上位種族
「意識を逸らせた隙に自らと対象の存在を隠匿、か」
サタンはそう言って含んだような笑いをすると、緑の瞳を輝かせて術を行使するフィストへと視線を向ける。
「修行の結果は身を結んだようじゃなぁ? フィスト」
「貴女を相手にするのに、雑魚まで手を回してる余裕は無いわ」
「賢明な判断だな」
フィストは先程、二つの幻術を同時に行使した。
一つは、巨大な邪龍を顕現させたかのような幻覚を魔族に対して行使。
そしてもう一つは、まやかしの邪龍へ気を取られた魔族が、サタンとフィスト達を認識出来なくなるという幻術。
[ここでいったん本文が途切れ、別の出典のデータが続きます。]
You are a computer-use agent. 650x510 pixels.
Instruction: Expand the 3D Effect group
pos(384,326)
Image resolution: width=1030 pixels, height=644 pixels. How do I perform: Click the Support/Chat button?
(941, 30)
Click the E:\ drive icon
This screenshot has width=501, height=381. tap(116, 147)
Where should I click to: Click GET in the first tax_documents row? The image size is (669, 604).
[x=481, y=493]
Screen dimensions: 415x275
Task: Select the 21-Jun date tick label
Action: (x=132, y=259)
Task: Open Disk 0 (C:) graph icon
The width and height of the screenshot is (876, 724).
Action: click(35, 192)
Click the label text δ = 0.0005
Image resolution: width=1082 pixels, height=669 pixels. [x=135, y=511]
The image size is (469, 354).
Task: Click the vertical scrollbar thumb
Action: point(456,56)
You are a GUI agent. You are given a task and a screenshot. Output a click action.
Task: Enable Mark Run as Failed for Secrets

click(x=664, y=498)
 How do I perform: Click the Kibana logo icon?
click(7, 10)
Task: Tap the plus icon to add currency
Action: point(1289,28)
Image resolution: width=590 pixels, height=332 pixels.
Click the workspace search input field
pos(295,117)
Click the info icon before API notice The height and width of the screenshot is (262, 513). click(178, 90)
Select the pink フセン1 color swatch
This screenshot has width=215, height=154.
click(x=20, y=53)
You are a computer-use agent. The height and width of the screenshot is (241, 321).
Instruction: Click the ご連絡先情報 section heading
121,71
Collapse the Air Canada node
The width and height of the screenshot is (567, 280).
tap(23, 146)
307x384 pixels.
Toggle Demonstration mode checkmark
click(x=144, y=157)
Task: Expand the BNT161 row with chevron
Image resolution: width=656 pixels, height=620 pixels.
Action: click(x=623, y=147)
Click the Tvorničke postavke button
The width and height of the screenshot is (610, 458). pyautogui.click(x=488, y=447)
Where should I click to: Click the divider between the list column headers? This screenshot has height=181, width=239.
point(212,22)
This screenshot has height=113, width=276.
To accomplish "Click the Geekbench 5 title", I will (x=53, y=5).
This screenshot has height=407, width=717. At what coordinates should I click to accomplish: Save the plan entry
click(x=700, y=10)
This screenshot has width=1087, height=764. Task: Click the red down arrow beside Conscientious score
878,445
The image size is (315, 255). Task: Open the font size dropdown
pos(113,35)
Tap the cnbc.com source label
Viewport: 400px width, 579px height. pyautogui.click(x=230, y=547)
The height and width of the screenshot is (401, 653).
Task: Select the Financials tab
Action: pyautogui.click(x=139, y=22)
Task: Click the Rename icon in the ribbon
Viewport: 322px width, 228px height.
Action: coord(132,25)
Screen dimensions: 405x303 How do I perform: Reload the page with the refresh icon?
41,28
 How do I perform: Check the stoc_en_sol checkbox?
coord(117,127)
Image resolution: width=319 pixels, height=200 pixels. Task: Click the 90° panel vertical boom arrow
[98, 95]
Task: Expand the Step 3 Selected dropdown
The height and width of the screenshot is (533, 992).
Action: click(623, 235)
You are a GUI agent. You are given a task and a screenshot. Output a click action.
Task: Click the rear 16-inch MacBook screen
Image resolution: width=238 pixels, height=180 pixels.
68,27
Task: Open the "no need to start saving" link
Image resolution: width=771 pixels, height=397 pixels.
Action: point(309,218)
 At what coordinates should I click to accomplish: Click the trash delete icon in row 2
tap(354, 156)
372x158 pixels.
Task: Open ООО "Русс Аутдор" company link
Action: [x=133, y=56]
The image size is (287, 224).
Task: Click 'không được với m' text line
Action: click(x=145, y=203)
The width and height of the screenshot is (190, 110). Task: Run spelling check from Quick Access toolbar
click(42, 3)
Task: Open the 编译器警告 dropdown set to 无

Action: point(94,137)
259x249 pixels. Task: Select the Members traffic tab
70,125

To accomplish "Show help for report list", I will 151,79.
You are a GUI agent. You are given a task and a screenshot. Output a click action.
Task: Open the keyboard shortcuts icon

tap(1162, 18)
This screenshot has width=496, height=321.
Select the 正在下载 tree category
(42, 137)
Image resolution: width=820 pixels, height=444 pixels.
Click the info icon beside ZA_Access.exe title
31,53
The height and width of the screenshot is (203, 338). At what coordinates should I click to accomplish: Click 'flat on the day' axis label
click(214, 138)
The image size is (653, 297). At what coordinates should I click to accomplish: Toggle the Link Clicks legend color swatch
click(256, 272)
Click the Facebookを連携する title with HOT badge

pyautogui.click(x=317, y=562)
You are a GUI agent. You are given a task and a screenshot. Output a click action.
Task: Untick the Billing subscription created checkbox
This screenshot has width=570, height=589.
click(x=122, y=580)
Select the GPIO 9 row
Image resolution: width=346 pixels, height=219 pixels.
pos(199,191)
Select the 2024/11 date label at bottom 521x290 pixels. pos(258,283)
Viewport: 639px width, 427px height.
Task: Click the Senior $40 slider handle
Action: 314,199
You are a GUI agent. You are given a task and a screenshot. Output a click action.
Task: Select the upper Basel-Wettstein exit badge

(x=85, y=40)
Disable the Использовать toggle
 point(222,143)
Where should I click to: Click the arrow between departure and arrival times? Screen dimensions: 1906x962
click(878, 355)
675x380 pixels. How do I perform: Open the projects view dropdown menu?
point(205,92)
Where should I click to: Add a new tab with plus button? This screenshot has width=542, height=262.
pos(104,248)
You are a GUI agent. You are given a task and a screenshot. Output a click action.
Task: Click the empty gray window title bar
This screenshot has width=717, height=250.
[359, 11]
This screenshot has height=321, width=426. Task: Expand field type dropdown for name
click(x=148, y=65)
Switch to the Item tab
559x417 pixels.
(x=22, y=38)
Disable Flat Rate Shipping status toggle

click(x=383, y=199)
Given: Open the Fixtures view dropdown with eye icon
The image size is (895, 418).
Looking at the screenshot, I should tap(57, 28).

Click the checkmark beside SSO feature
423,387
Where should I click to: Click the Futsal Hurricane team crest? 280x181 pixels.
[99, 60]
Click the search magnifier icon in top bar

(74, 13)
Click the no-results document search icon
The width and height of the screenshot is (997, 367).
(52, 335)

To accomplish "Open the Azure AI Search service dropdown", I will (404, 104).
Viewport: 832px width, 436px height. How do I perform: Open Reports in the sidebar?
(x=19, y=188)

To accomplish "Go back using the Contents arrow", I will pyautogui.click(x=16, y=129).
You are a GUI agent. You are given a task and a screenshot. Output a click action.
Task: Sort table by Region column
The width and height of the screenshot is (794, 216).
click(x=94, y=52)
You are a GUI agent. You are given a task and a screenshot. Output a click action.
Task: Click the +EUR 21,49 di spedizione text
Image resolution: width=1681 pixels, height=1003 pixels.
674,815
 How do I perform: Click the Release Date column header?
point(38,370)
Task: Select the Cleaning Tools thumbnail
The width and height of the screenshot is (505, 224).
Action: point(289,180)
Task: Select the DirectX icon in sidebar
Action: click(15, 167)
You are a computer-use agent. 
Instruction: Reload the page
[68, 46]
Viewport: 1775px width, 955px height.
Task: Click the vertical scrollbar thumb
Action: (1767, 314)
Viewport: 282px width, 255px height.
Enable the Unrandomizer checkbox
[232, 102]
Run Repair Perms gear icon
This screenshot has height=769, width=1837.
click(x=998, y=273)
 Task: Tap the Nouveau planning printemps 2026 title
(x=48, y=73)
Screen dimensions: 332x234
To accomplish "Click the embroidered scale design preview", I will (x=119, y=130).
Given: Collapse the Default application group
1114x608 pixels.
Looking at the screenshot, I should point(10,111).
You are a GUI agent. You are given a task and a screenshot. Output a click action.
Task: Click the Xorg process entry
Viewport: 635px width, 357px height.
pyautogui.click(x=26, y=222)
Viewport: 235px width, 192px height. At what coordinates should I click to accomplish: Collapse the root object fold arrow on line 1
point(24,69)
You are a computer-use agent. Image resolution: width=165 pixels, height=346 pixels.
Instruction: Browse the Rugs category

二つの幻術の組み合わせにより、サタンとだけ戦えるという戦場を作り出すことに成功したのだ。
「幻術使いを相手に、一瞬でも気を取られるなど命取りにしかならぬ……誰一人として看破出来なかったとは嘆かわしい」
「あら、その程度しか敢えて用意しなかったんじゃないの?」
「ほっほっほ、流石に気付くか」
そう言うと、サタンは猊下で蠢く、王者を見失って混乱を起こす低俗な魔族達を見下ろす。
彼らの中に、サタンが直々に鍛えたフィストの幻術を破れる者など存在しない。
フィストの幻術が強力なのは確かではあるが、彼ら程度では万に一つも守れはしない。
「まぁ、最後の戦いに余計な道連れなどいらん」
そう言うと、サタンはその右手を天に掲げた。
魔大陸の空に赤い雷鳴が轟き、空は金色に輝き始める。
それに応じて魔族達は突然胸を抑えてのたうち回り、その体から黒い靄が染み出した。
黒い靄は渦巻いてサタンの右手へと収束し、全ての靄が抜けた魔族はピクリとも動かない。
やがて全ての靄が集まり切ると、その靄はサタンを包み、地上に現れた黒い月のように妖しく輝く。
「ビッケ、来るわよ」
「……えぇ」
魔王とは魔族の王。
魔族が可能な全ては魔王にとって可能なことであり、全ての魔族は魔王の下等種族に過ぎない。
よって全ての魔族は魔王の足枷にしかならず、元より魔王に助力など必要ない。
ただ出来るとすればその魂を捧げて魔王を構成する肉体となることだけである。
やがて黒い月が弾けると、中から黒き翼の生えたサタンが現れた。
閉じられていた瞳は紅い光を迸らせ、対峙する二人を威圧する。
上位種族に対する本能的恐怖を抑え切れず、その震えが止まることはない。
翼を広げてゆっくりとフィスト達の前へと降り立ち、まるで飼い犬を愛でるかのように優しく微笑んだ。